What I want is to be able to use the componentFunction inside of MyMonad (in myFunction, as presented in the example), without being particularly interested in the actual type of the state the component requires. Keeping the component state inside of my own state isn't a requirement, but that's as far as my ability to use state in Haskell goes.

This can really be viewed as an equivalent of an implementation of a stateful interface in another programming language: instantiation of the interface with some implementation provides default state value, and every function called through that interface can modify that state. In any point isn't the user presented with implementation details.

In case it's not clear, the above example fails because the implementation of myFunction can't prove that the record selector provides an appropriate type (because it's an existential); at least that's how I understand it.

Answer 1

You can parametrize ProgramState by the type of the component state(s), e.g. have

data ProgramState cs = ProgramState { componentState :: cs }

This would mean you'll also have to expose the ComponentState type from InternalComponent.hs, but not the constructors. This way you give the type checker something to play with, but don't expose any internals to the users of InternalComponent.

Answer 2

First, I'd suggest to read Combining multiple states in StateT, just to see other available options.

Since in the case of nested states we need to update values inside more complex objects, using lens can make life a lot easier (see also this tutorial). A value of type Lens' s a knows how to reach a particular value of type a inside s and how to modify it (that is, creating a new value of type s that is the same, except for a modified a). Then we can define a helper function

runInside :: (MonadState s m) => Lens' s a -> State a r -> m r
runInside lens s = lens %%= (runState s)

Given a lens and a stateful computation on a, we can lift such a computation to a stateful computation parametrized by s. The library allows us to generate lenses using Template Haskell, for example:

{-# LANGUAGE RankNTypes, TemplateHaskell #-}
import Control.Lens.TH

data ProgramState cs = ProgramState { _componentState :: cs }

$(makeLenses ''ProgramState)

will generate componentState :: Lens' ProgramState cs (actually the generated function will be slightly more more generic). Combining them together we get

runInside componentState :: MonadState (ProgramState a) m => State a r -> m r

---

Using Typeable we could go even further and create a map that automatically creates or keeps a state for whatever type it is asked for. I'd not recommend this approach in general, as it sort-of avoids Haskell's strong type system checks, but it might be useful in some cases.

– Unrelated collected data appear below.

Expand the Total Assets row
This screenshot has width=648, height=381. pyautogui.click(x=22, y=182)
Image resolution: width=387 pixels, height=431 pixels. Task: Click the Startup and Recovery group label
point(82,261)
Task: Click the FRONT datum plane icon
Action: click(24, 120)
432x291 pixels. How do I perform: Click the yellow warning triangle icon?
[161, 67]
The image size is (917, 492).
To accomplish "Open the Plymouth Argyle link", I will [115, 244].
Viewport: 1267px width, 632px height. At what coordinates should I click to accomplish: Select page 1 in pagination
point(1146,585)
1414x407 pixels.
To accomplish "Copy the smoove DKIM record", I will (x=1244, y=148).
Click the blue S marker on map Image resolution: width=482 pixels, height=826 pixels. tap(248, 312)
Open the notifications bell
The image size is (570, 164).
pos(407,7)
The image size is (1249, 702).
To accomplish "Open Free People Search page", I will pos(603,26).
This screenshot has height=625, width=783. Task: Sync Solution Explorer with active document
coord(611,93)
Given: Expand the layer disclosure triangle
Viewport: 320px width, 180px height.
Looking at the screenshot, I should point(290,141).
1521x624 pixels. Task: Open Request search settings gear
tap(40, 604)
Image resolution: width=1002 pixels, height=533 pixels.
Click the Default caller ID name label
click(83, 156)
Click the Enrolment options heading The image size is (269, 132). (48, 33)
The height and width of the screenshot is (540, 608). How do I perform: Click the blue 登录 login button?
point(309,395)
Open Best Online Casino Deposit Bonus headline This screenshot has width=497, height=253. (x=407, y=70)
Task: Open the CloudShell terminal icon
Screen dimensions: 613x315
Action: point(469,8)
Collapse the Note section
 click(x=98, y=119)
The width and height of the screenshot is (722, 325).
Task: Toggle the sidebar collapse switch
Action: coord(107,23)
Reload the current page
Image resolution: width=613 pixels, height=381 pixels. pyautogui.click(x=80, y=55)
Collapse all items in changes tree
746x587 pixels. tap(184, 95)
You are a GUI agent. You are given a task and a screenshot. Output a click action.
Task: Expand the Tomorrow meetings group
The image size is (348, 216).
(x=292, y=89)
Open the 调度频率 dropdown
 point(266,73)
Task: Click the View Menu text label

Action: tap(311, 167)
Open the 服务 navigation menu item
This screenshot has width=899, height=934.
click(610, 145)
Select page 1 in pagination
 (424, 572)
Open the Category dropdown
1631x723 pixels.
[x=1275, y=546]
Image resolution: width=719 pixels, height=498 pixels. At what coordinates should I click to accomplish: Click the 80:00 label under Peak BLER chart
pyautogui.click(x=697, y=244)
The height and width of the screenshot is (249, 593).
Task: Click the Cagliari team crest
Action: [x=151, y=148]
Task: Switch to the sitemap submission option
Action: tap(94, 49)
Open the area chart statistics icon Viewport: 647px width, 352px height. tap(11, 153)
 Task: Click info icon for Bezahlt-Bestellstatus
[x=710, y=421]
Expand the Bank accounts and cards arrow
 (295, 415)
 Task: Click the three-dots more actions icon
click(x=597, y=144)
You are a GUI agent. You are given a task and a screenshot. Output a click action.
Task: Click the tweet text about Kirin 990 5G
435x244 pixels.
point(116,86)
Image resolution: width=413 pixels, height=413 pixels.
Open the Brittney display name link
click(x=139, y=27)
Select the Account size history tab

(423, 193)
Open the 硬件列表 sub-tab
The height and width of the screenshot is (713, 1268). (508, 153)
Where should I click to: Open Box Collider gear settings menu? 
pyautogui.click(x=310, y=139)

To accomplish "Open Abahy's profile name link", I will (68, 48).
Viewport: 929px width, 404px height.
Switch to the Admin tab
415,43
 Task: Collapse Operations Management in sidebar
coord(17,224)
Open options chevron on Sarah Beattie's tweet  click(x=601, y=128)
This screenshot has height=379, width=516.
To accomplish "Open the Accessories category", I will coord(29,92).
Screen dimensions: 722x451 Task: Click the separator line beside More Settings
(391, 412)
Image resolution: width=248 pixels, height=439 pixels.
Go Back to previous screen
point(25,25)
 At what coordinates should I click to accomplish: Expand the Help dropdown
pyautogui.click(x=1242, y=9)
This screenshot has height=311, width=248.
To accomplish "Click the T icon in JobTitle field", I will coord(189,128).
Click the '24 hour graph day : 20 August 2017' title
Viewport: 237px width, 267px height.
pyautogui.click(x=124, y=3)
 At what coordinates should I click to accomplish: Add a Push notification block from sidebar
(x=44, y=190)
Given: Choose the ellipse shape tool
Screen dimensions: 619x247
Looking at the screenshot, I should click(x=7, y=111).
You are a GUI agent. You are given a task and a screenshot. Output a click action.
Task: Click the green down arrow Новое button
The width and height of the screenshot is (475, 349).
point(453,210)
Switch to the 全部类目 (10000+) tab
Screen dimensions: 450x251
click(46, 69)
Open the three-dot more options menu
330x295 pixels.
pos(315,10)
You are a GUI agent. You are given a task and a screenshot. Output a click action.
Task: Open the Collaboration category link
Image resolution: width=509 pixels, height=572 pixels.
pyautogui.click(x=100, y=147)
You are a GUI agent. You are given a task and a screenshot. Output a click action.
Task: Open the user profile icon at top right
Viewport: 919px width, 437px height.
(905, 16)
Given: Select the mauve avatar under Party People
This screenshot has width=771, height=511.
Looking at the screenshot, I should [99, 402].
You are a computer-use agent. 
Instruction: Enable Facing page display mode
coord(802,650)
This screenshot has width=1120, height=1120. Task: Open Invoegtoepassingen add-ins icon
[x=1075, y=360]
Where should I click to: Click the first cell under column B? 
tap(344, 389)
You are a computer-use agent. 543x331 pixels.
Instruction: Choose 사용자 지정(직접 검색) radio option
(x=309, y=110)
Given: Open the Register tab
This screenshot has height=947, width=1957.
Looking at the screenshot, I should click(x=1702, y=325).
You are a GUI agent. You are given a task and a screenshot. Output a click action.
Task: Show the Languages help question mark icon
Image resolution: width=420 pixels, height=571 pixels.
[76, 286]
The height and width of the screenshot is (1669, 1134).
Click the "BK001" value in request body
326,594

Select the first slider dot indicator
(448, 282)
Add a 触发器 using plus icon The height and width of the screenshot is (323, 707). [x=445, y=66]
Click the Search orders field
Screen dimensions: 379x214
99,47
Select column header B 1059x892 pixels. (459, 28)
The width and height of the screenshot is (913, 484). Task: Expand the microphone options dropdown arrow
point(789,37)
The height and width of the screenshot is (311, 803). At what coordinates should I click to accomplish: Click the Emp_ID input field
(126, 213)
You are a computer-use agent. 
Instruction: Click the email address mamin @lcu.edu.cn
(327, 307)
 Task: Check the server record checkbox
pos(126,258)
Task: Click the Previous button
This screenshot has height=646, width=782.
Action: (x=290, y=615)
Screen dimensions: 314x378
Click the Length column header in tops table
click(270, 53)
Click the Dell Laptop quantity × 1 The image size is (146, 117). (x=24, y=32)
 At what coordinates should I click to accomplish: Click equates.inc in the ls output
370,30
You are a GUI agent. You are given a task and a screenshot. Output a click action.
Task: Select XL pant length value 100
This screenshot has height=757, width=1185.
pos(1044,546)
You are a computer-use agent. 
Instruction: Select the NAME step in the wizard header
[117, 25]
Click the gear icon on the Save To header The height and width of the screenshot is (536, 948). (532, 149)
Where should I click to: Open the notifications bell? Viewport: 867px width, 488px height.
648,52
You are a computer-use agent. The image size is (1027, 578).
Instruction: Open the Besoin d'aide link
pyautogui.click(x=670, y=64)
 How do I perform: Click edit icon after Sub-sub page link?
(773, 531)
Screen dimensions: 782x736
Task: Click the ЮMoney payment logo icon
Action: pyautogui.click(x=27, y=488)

{-# LANGUAGE ExistentialQuantification, ScopedTypeVariables, RankNTypes #-}
import Control.Lens
import Control.Lens.TH
import Control.Monad.State
import Data.Map (Map)
import qualified Data.Map as Map
import Data.Typeable

data Something = forall a . Typeable a => Something a

type TypeMap = Map TypeRep Something

We defined a generic untyped container that can hold whatever is Typeable and a map that maps representation of types to their values.

We'll need some class to provide default/starting values:

class Default a where
    getDefault :: a

-- just an example
instance Default Int where
    getDefault = 0

Finally, we can create a lens that given an arbitrary Typeable type, it focuses on its value in the map by looking up its type representation:

typeLens :: forall t . (Typeable t, Default t) => Lens' TypeMap t
typeLens = lens get set
  where
    set map v = Map.insert (typeOf v) (Something v) map
    get map = case Map.lookup (typeRep (Proxy :: Proxy t)) map of
                Just (Something v) | Just r <- cast v   -> r
                _                                       -> getDefault

So you could have TypeMap somewhere in your state and let all stateful computations use it, regardless of what state they need.

However, there is a big warning: If two unrelated computations happen to use the same type for their state, they'll share the value with very likely disastrous results! So using explicit records for states of different parts of your computations is going to be much safer.